Sequence programmed DNA three-way junctions for templated assembly of fluorescent silver nanoclusters

Abstract

Fluorescent silver nanoclusters (AgNCs) templated by DNA are promising label free fluorophores with excellent photostability and tunable optical properties. Most of the reported DNA-nanocluster fluorescent tags comprise of programmed strands for the cluster formation either on the edges as overhangs or as loops on the duplex strands. Herein, we report a design strategy for sequence programmed, DNA three-way junctions (DNA-3WJ), comprising of unhybridized cytosine nucleobases in the 3WJ-center, capable of binding to silver ions and stabilizing the AgNCs.
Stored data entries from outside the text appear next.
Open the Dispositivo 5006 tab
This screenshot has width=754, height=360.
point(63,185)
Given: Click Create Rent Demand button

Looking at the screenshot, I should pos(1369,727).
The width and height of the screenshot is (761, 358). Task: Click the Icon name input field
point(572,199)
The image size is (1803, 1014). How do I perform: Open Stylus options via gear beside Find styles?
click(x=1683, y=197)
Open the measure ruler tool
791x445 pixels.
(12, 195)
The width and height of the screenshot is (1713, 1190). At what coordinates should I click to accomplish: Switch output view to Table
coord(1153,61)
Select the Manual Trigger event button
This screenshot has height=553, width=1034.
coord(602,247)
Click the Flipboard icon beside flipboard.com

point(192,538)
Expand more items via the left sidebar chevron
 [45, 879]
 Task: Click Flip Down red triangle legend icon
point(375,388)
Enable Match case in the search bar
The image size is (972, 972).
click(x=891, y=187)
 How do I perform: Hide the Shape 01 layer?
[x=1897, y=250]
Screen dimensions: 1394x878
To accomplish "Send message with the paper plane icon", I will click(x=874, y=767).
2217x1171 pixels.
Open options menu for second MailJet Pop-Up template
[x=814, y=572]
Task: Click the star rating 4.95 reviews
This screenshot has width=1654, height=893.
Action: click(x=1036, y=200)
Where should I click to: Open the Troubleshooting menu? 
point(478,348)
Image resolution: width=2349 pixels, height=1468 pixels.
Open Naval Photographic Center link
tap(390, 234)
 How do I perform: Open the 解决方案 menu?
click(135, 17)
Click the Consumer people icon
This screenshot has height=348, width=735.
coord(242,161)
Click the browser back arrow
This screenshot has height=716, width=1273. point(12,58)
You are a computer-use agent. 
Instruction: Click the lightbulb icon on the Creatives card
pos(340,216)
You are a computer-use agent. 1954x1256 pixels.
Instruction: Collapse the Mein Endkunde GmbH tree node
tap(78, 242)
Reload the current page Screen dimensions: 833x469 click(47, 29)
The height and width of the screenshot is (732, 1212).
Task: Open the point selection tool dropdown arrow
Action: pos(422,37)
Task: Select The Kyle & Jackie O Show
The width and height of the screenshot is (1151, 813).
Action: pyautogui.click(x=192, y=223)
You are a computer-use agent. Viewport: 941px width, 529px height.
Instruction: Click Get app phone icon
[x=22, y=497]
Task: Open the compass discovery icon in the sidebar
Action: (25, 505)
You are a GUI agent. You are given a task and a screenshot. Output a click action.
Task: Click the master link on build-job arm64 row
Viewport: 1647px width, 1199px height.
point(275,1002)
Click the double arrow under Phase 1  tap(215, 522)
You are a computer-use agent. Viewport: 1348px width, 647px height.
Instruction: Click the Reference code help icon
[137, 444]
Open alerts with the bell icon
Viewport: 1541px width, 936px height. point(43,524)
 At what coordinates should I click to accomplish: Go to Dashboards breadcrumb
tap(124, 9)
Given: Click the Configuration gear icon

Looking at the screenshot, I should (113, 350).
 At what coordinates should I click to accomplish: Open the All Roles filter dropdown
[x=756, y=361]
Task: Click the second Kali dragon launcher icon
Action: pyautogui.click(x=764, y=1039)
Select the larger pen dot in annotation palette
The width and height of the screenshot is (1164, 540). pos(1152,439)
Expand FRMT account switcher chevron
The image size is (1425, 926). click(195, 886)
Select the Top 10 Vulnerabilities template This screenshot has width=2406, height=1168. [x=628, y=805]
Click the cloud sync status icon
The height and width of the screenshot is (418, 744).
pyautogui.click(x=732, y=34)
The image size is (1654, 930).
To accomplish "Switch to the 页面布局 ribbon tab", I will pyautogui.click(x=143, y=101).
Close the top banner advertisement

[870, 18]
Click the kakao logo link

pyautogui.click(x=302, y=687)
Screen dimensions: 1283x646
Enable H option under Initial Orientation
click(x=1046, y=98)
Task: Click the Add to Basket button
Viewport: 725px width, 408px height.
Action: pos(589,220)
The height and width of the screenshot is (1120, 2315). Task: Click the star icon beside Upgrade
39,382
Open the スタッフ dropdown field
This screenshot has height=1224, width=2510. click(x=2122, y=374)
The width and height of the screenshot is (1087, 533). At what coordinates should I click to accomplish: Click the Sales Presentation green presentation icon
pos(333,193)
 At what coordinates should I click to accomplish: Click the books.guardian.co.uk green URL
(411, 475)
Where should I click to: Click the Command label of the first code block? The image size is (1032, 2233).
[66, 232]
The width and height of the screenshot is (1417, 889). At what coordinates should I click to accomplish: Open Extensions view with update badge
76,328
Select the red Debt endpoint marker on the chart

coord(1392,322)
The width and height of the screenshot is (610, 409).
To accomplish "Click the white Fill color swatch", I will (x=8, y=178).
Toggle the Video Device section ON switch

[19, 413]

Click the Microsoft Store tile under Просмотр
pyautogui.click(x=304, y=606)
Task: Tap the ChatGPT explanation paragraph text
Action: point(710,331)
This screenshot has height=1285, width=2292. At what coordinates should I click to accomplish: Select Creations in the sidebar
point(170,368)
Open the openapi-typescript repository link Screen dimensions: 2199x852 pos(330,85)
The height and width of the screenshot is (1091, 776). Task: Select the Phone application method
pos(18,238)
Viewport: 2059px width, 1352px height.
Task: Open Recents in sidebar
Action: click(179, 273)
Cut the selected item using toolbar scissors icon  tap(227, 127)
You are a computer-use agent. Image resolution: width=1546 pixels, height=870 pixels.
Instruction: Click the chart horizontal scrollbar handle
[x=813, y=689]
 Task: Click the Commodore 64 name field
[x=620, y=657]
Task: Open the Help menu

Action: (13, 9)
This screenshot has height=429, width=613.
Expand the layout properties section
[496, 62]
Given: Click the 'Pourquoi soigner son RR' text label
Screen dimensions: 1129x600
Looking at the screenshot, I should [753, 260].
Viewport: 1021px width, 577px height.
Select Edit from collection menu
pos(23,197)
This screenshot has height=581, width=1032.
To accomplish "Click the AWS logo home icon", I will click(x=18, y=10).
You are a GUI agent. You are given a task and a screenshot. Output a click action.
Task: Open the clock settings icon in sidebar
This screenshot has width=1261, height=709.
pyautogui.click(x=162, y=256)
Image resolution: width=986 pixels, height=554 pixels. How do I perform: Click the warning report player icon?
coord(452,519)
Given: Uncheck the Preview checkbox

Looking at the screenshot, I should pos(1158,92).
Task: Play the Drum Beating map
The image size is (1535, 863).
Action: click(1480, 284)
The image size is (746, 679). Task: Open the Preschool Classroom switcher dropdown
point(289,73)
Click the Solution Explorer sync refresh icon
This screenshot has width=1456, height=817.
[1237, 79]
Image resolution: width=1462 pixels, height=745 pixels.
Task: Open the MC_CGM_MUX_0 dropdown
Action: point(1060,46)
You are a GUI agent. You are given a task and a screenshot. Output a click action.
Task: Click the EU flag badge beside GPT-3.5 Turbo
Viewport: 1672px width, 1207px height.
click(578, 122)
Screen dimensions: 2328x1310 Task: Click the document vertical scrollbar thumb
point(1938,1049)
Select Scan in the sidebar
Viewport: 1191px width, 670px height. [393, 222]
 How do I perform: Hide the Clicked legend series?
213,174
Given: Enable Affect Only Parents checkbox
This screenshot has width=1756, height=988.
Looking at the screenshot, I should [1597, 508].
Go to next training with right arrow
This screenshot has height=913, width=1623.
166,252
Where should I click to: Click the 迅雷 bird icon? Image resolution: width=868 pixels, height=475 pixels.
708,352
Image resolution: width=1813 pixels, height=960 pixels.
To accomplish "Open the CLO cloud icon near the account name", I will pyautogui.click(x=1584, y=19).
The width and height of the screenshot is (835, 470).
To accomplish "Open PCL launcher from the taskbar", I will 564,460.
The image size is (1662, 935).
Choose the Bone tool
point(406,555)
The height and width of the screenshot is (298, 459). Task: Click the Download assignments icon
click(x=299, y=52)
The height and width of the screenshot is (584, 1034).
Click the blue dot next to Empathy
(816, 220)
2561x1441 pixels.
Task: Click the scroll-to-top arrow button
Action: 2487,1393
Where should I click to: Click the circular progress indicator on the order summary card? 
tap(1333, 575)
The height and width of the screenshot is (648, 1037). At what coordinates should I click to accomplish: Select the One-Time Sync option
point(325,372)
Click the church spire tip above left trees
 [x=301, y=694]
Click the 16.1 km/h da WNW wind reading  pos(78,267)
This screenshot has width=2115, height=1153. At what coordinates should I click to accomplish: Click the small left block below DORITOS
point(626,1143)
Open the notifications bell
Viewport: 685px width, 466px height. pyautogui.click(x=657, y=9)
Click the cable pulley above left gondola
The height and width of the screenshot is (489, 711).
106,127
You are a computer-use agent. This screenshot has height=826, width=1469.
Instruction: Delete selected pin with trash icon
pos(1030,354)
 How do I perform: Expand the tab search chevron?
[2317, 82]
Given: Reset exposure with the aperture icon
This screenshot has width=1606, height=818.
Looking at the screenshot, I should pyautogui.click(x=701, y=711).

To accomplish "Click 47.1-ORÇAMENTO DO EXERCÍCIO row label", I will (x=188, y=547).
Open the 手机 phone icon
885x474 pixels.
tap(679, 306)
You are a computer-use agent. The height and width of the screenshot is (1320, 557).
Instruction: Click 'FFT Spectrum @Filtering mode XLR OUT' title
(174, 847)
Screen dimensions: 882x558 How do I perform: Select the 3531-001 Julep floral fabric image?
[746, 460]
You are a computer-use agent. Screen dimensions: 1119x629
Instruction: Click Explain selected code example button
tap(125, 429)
The formation of AgNCs in these DNA-3WJs were confirmed by various spectroscopic and microscopic techniques. 3WJ20-C12 comprising of 12 cytosine bases in the center of the DNA-3WJ, form fluorescent nanoclusters with an emission maximum around 630 nm and 12% fluorescence quantum yield. Control DNA-3WJs with six cytosine bases in the center (3WJ20-C6) and ones without cytosine bases (3WJ20) failed to form fluorescent AgNCs confirming the requirement of central, unhybridized cytosine bases for the stabilization of the nanoclusters. Further, the duplex arms of DNA-3WJs were shown to influence the fluorescent properties of AgNCs by varying the size and stability of the cytosine-loop structure of DNA-3WJs. Metal ion interaction studies shows the selectivity of the 3WJ20-C12/AgNCs towards Hg2+ with sensitivity in the nanomolar range.